--- Passage shown ---

Team
- Curling club: Skipas CC, Vilnius
- Skip: Virginija Paulauskaitė
- Third: Olga Dvojeglazova
- Second: Miglė Kiudytė
- Lead: Rūta Blažienė
- Alternate: Justina Zalieckienė

Curling career
- Member Association: Lithuania
- World Championship appearances: 1 (2025)
- European Championship appearances: 4 (2022, 2023, 2024, 2025)

Medal record
Curling
Lithuanian Women's Championship
| Gold medal – first place | 2018 Kaunas |  |
| Gold medal – first place | 2021 Elektrėnai |  |
| Gold medal – first place | 2022 Kaunas |  |
| Gold medal – first place | 2023 ... |  |
| Gold medal – first place | 2024 ... |  |
| Silver medal – second place | 2014 Riga |  |
| Silver medal – second place | 2015 Riga |  |

= Justina Zalieckienė =

Lithuanian curler

Justina Zalieckienė (earlier named as Justina Lenortavičiūtė) is a Lithuanian curler.

She is a member of the Lithuanian national women's team, who competed at the World Championship for the first time in 2025.

At the national level, she is a multi-time Lithuanian women's champion curler.

She started curling in 2011.

--- Record extracts ---

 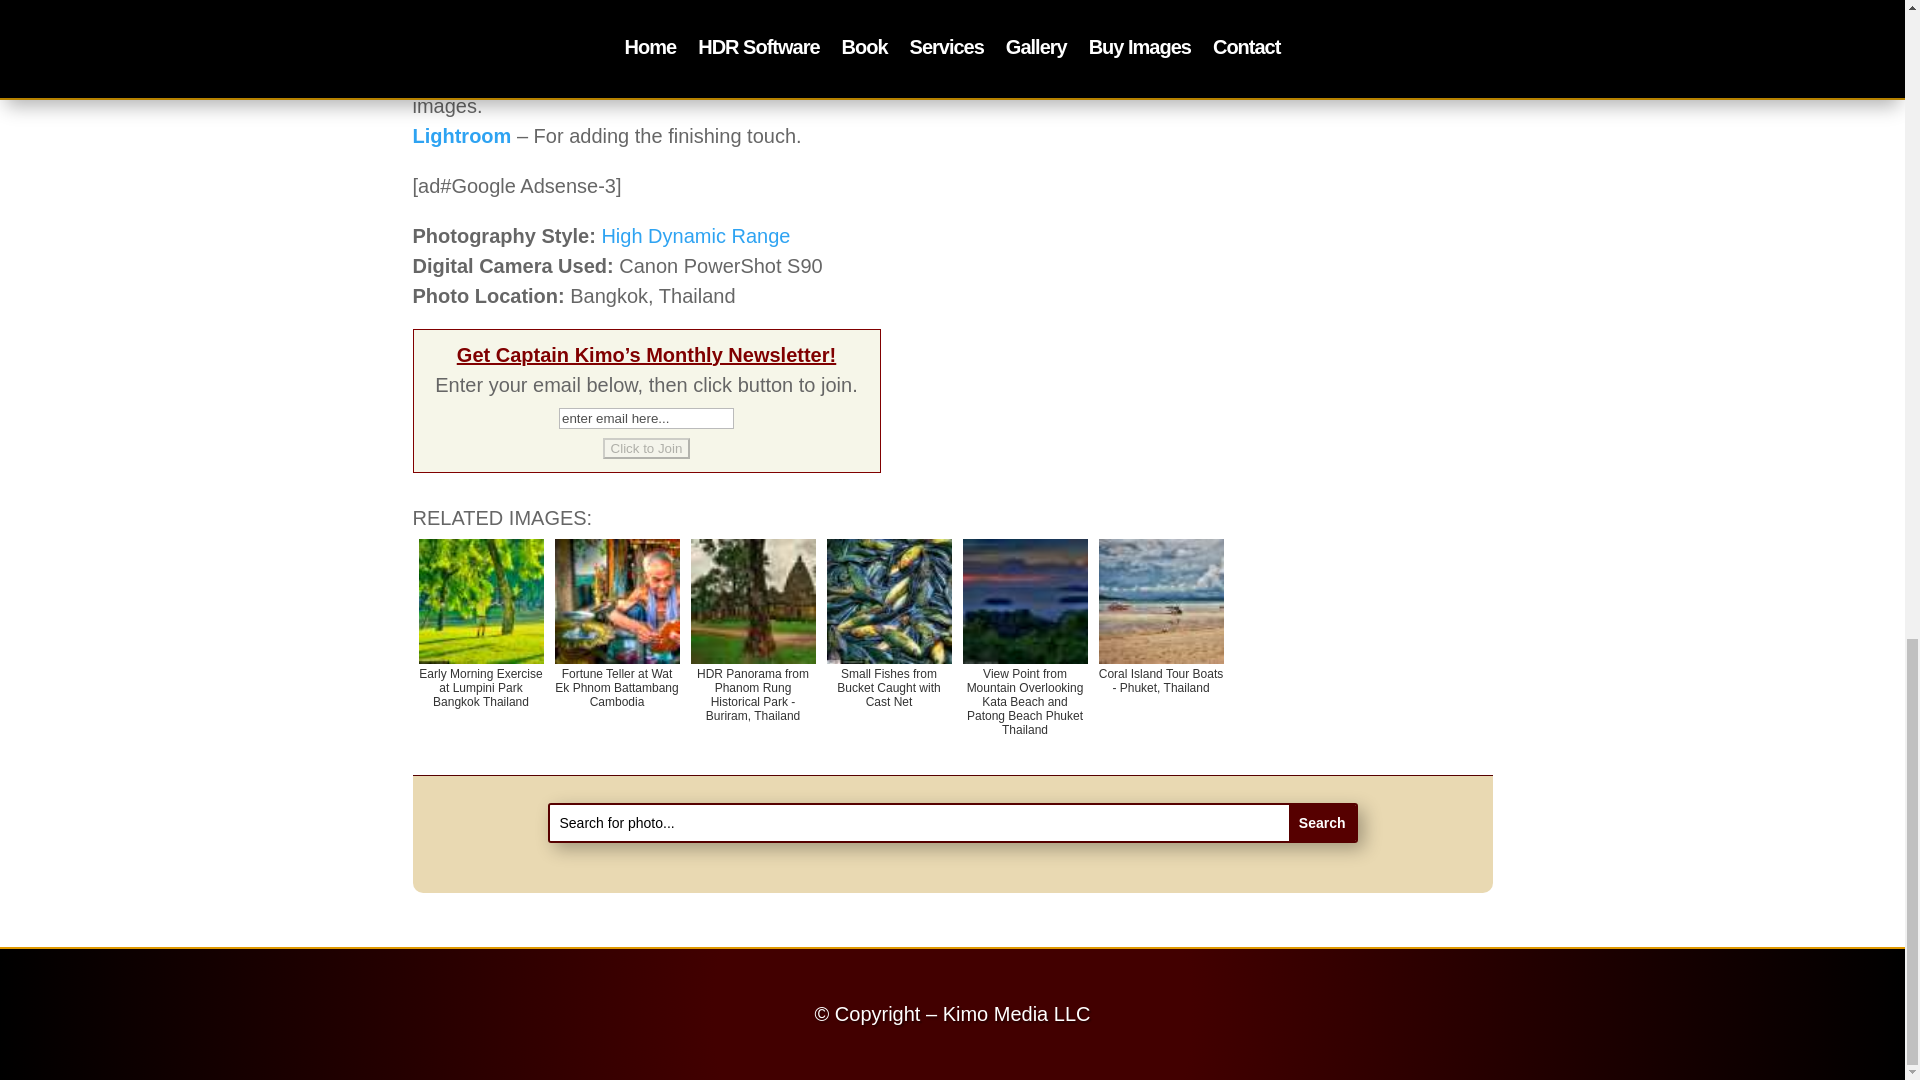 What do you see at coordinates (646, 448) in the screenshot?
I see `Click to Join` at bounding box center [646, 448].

---
--- Record extracts ---

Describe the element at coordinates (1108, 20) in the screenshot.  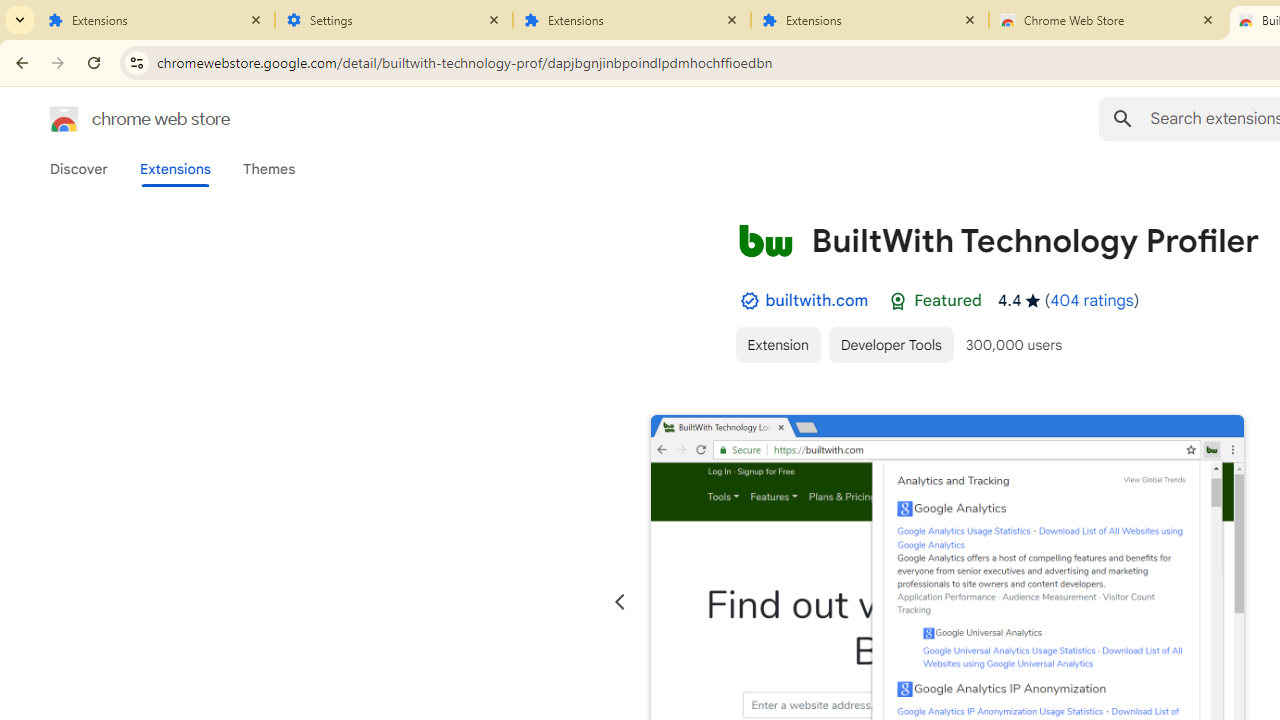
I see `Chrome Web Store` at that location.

---

§ **Problem to work on**
Answer these from the profile of Justina Zalieckienė:
(a) What earlier name does the profile give for her?
(b) In what year did she start curling?
(c) Who is listed as skip of her team?

§ **Result of this task**
(a) Justina Lenortavičiūtė
(b) 2011
(c) Virginija Paulauskaitė